Court Opinion

ID: 9497645
Source: CourtListenerOpinion
Date Created: 2023-08-05 16:56:42.958686+00
Date Added: 2024-06-11T17:58:19.990317
License: Public Domain

LAY, Circuit Judge,
concurring.
Because I believe we are bound by our holding in United States v. Sun Bear, 307 F.3d 747, 752-53 (8th Cir.2002), I concur in the judgment of this case. I write separately to voice my agreement with Judge Melloy in his dissent in Sun Bear, as well as the five judges who voted to rehear Sun Bear en banc.
The defendant in this case was charged and convicted of felony stealing. Mo. Rev. Stat. § 570.030. Like the prior offense at issue in Sun Bear, stealing of an operable motor vehicle under Missouri law is not a separate offense, but included as one of several offenses in a statute prohibiting the appropriation of the property or services of another. See id. In holding that attempted theft of an automobile is a crime of violence, the Sun Bear court found that:
The crime begins when a thief enters and appropriates a vehicle, a time when he is likely to encounter a returning driver or passenger, a passerby, or a police officer, any of whom may be intent on stopping the crime in progress. As we observed in Solomon, an encounter between the thief and such a person carries a serious risk of violent confrontation. Once the thief drives away with the vehicle, he is unlawfully in possession of a potentially deadly or dangerous weapon. While he is absconding in the vehicle, with which he will probably be unfamiliar, the thief may be pursued or perceive a threat of pursuit. Under the stress and urgency which will naturally attend his situation, the thief will likely drive recklessly and turn any pursuit into a high-speed chase with the potential for serious harm to police or innocent bystanders.
Sun Bear, 307 F.3d at 752-53 (citations omitted). With this description, the Sun Bear court at most described the potential risks attendant to extreme instances of car theft, but by no means did it describe a generic case of simple car theft.
Most simple car thefts do not result in encounters between the felon and the owner of the vehicle, a police officer, or a passerby. Nor do most simple car thefts result in a pursuit, reckless driving, and *582high-speed chases. While it is true that the potential harm to persons from these scenarios may be described as the potential risks of a car theft, I do not think they may properly be described as serious potential risks. In my view, there must be some aggravating circumstance beyond simple car theft in order to categorically classify ear theft as a crime that, by its nature, is a crime of violence.

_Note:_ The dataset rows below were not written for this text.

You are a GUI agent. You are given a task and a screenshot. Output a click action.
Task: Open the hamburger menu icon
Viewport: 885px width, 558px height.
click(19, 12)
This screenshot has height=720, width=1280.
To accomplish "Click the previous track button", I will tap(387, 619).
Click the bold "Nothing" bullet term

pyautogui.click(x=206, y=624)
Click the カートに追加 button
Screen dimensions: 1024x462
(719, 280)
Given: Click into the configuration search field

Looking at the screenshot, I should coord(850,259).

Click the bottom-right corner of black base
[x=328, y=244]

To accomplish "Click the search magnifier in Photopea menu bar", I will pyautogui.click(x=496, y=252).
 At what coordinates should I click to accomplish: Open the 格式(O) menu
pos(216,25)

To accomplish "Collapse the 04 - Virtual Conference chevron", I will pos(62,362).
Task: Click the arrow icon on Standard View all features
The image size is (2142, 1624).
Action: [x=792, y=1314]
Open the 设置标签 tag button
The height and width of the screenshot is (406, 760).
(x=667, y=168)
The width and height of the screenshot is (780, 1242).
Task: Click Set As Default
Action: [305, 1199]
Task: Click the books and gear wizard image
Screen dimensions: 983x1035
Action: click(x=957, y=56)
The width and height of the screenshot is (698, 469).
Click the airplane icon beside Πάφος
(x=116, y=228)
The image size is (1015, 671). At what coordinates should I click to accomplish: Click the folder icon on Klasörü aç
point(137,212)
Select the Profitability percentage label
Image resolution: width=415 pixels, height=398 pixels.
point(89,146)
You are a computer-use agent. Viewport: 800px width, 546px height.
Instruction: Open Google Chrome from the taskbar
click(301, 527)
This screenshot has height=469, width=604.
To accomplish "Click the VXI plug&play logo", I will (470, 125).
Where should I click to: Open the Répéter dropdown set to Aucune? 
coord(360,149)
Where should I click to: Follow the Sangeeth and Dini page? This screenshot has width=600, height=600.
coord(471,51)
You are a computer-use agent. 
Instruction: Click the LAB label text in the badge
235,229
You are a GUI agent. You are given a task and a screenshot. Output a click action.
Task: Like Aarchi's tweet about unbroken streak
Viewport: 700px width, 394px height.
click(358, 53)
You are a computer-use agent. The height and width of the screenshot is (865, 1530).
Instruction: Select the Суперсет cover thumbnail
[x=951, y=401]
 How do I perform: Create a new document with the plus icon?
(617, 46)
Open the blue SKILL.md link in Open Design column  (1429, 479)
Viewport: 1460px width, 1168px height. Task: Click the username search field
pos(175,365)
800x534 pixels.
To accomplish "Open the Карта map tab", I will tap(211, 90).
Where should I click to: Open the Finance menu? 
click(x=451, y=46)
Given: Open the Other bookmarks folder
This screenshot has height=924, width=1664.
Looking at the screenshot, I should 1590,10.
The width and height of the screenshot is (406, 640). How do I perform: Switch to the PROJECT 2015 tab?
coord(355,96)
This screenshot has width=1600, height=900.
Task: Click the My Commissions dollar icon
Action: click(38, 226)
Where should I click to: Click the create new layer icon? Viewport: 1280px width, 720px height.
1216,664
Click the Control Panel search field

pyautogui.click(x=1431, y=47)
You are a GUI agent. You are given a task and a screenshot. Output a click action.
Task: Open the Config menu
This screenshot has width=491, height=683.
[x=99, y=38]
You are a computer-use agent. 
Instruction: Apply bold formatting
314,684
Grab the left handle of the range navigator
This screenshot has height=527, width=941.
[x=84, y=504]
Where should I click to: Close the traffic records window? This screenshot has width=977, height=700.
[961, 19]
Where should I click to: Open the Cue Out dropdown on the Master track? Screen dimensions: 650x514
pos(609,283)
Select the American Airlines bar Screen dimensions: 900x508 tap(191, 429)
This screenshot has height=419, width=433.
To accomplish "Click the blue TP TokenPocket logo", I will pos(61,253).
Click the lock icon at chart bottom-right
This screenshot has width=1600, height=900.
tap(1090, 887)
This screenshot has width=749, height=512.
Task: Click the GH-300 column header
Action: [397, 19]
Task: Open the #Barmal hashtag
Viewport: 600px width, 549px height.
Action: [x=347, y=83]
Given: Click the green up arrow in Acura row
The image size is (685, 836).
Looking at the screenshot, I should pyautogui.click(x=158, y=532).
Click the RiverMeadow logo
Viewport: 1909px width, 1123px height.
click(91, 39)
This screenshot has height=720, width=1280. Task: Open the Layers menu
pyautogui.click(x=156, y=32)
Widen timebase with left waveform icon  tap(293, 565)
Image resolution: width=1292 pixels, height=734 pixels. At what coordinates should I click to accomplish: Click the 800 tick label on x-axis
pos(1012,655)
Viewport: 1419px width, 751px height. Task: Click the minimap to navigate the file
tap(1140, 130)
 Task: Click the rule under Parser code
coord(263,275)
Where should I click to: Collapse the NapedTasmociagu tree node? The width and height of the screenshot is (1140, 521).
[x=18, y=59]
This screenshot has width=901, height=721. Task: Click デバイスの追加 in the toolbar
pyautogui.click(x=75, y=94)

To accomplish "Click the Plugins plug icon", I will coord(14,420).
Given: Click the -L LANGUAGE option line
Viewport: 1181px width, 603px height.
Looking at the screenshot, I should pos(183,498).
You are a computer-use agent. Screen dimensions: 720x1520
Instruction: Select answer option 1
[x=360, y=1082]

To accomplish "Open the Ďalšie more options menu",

For these reasons, I would not place simple car theft on the same level as burglary of a commercial dwelling, theft from a person, or escape. See United States v. Griffith 301 F.3d 880, 885 (8th Cir.2002) (finding that theft from a person is a “violent felony”); United States v. Nation, 243 F.3d 467, 472 (8th Cir.2001) (ruling that all escapes constitute crimes of violence); United States v. Hascall, 76 F.3d 902, 904 (8th Cir.1996) (finding that second degree burglary of a commercial building is a crime of violence). In each of these cases, the probability that another person will be encountered during the commission of the crime is far greater than the potential of a harmful encounter during a simple automobile theft. See Sun Bear, 307 F.3d at 754 (Melloy, J., dissenting) (noting that the proximity of victim and felon in theft from a person, the enhanced law enforcement response to an escape, and the risk that a felon is not aware that a commercial building is occupied create greater potential risks of harm to a person than simple automobile theft). As the Fifth Circuit recognized in United States v. Charles, 301 F.3d 309, 314 (5th Cir.2002), simple automobile theft does not present a serious potential risk of physical injury, it presents “a risk of injury to property, that is, the automobile.” Id. (emphasis in original). Judge Melloy correctly noted in Sun Bear that simple car theft, by its nature, does not involve the same potential risks of injury to a person. Sun Bear, 307 F.3d at 755-56.